From the offset of this new project, Storey’s goal was to better represent its locations, office spaces, environment, and values. Agimal notes that the brand also needed to “reflect how it has evolved to the market’s needs as much as how it fits within the British Land experience and offer”.

According to the studio, through its new, refined design system, Storey communicates its commitment to adaptable and personalised workspaces, with every interaction feeling consistent, thoughtful, and premium.

Storey’s new logo is inspired by a tangram puzzle (a dissection puzzle consisting of various polygons) and consists of two simple, overlapping shapes. Agimal explains that DixonBaxi chose this symbol to symbolise “the harmonious partnership between Storey and the businesses it helps to empower”.

Essentially, the square form represents the workspace, while the tangram shapes in the system reflect the individuality of each business. Because they can stretch, grow, and evolve, the geometric shapes make for a flexible brand mark and graphic device.













They are used selectively to frame people and hero images, “maintaining a balance between graphical elements and authentic imagery, thereby enhancing brand recognition”, says Agimal.

Iconography is designed to match the rest of the graphic system and is used for clear and efficient storytelling. Agimal describes how the animation states of the icons “add charm and delight and are used for digital presentations, website and social marketing”, while static versions are used for on-site wayfinding.

Another refreshed visual element of Storey is its new colour palette, influenced by the material choices in the physical spaces. “

During our immersion trip around the Storey spaces, our team was immediately captivated by the thoughtful design choices: the blend of greenery and sandalwood, right the way down to chair colour and brass finishes”, says Agimal. “It quickly became a key element of the brand toolkit.”
The palette comprises warm and inviting hues, including primary colours like Wood, Marble, and Forest, which sit alongside secondary hues for infographics and floor plans.
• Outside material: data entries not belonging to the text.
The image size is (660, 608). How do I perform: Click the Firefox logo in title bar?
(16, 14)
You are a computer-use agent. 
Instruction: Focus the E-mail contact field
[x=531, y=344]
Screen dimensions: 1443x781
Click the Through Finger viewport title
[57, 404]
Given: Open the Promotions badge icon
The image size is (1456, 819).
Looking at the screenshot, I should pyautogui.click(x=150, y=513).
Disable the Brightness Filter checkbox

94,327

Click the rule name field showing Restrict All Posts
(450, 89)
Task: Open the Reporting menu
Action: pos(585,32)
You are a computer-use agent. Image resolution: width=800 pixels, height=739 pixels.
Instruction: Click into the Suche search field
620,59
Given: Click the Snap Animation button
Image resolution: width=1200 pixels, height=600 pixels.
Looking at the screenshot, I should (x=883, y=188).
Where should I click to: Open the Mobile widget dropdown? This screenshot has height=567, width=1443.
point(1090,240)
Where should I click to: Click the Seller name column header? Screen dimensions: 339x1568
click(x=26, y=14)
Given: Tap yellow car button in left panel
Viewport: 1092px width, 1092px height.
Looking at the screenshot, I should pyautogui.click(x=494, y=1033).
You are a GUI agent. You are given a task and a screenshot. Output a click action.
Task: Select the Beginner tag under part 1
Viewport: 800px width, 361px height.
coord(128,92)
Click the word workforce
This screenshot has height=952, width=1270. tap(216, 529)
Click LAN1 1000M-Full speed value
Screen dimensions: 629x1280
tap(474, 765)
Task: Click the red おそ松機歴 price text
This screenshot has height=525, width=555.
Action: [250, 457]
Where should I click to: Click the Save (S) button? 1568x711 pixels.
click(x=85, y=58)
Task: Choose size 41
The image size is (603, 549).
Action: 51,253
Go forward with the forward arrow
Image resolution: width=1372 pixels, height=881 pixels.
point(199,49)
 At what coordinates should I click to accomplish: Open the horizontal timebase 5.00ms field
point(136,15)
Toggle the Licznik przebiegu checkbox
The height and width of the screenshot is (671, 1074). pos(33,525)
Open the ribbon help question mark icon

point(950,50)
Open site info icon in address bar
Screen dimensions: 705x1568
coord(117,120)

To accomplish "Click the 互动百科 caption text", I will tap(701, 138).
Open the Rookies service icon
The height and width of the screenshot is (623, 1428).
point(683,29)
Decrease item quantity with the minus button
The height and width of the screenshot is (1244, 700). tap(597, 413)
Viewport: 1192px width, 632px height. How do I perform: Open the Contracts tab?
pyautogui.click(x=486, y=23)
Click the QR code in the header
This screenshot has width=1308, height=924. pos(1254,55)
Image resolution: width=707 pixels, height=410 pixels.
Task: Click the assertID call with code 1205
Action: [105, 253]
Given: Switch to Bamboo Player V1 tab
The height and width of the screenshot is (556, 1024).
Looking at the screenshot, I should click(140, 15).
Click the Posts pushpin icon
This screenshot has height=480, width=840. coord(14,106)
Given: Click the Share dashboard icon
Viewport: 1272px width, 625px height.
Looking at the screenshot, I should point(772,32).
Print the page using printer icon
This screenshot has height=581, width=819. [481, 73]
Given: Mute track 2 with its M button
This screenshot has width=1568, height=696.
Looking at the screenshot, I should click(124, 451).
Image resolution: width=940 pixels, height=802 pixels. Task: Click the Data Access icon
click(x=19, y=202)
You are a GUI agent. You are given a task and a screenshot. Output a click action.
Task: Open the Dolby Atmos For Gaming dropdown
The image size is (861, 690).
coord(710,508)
DixonBaxi believes this contributes to “a mature yet vibrant visual identity that aligns with the brand’s premium positioning”.









The brand’s tone of voice was equally important to the visuals for this brand, as Storey wanted words to match the sophistication of its spaces. “We avoided the banter and buzzwords associated with chaotic co-working spaces and, instead, we opted for a jargon-free, straightforward approach with every word carefully considered”, Agimal explains.

Storey’s new identity is applied cohesively across everything from brochures to digital platforms, with every touchpoint being designed to echo the brand’s core values of flexibility and simplicity.